◆ TEXT SEGMENT ◆
▬▬▬▬▬▬▬▬▬▬

Google plans to tell users when to wash their mouths out: moderating our toxic talk by giving us Perspective https://t.co/Ja0e9A4Ht2 #mscedc

The oracle at Delphi offered ambiguous data. But, carved in the stones of Delphi were instructions to ‘know thyself’ and ‘nothing in excess’. Such was ancient moderation, and much played over within the tales associated with those who sought the wisdom of the oracle.

Google, it seems, is offering a tech-based equivalent, according to this article from BBC News:

 

Algorithmically derived, Google wants to teach us to know ourselves, and to moderate our excess, in the face of the ambiguities of digital life. It’ called ‘Perspective’, which should attract a Donna Haraway related concern about the ‘god trick’ involved or invoked here. (As an aside, both Haraway and Perspective are a long way from how John Calvin opens his ‘Institutes of the Christian Religion’, where he notes that the sum of almost all knowledge is knowledge of God an knowledge of self.) As one of those behind Perspective explains, according to this BBC News article:

“Jared Cohen of Jigsaw explains three ways Perspective could be used: by websites to help moderate comments, by users wanting to choose the level of rudeness they see in the online conversations they take part in, and by people wanting to restrain their own behaviour.”

▬▬▬▬▬▬▬▬▬▬

◆ PROBLEM SET ◆
1. Repeat the passage of the post on Google's Perspective from "The oracle at" up to and including "of the oracle.".
2. Go on with the post about Google's Perspective, starting after its final sentence.
The data is not needed for anything here.

◆ DATA EXTRACTS ◆
▬▬▬▬▬▬▬▬▬▬

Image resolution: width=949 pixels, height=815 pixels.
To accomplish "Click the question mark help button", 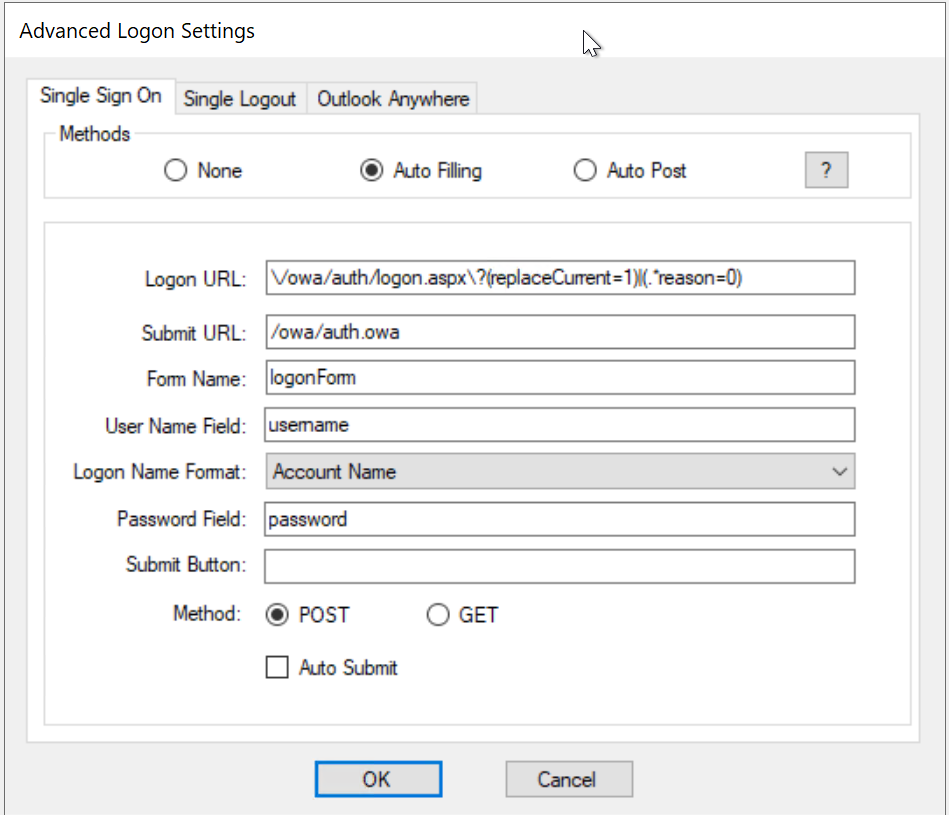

▬▬▬▬▬▬▬▬▬▬

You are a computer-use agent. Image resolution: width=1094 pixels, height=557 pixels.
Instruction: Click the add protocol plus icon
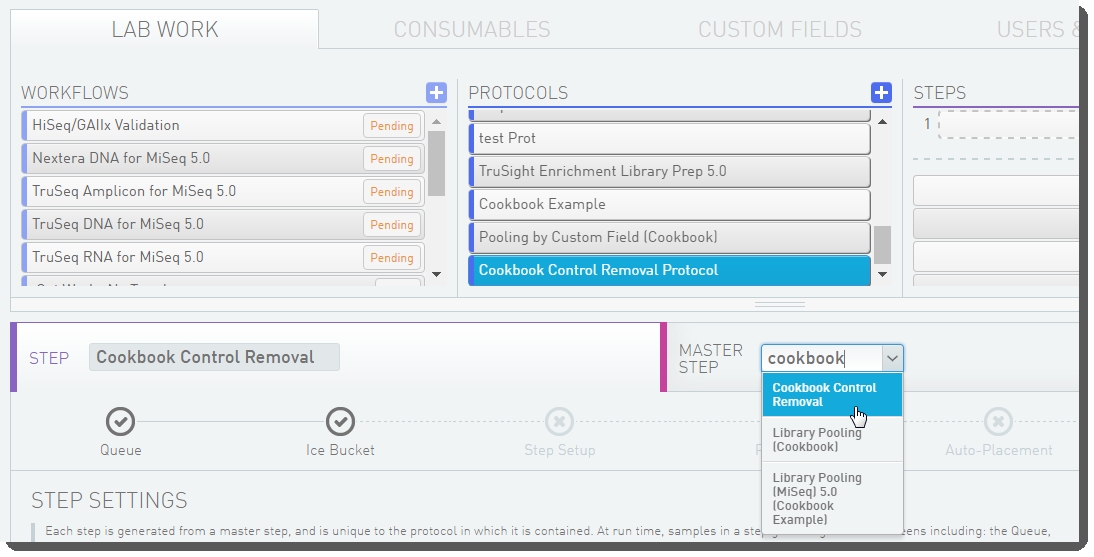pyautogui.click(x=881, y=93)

▬▬▬▬▬▬▬▬▬▬

◆ PER-TASK OUTPUTS ◆
1.
The oracle at Delphi offered ambiguous data. But, carved in the stones of Delphi were instructions to ‘know thyself’ and ‘nothing in excess’. Such was ancient moderation, and much played over within the tales associated with those who sought the wisdom of the oracle.

2.
In anticipation of ‘Algorithmic Cultures’ to come, here’s another locus where ‘Community Cultures’ bleed and blend in. For learning and education, there are significant questions to be asked, not least as to whether this will induce deep learning, deep change, within users – or whether it’s an out-sourcing of emotional and social intelligence beyond the individual user, and another excuse for such ‘toxic talk’ online. For freedom of speech, it’s not mentioned here in this BBC News article, but how far until surveillance, or even permission, is similarly appraised? Concerns regarding ‘pre-crime’ under the anti-radicalisation and British values inherent in the UK Government’s ‘Prevent’ agenda also raise such questions.

 

It might be worth recalling the third aphorism inscribed at Delphi: ‘A pledge comes from madness’. Google beware. You’ve been warned!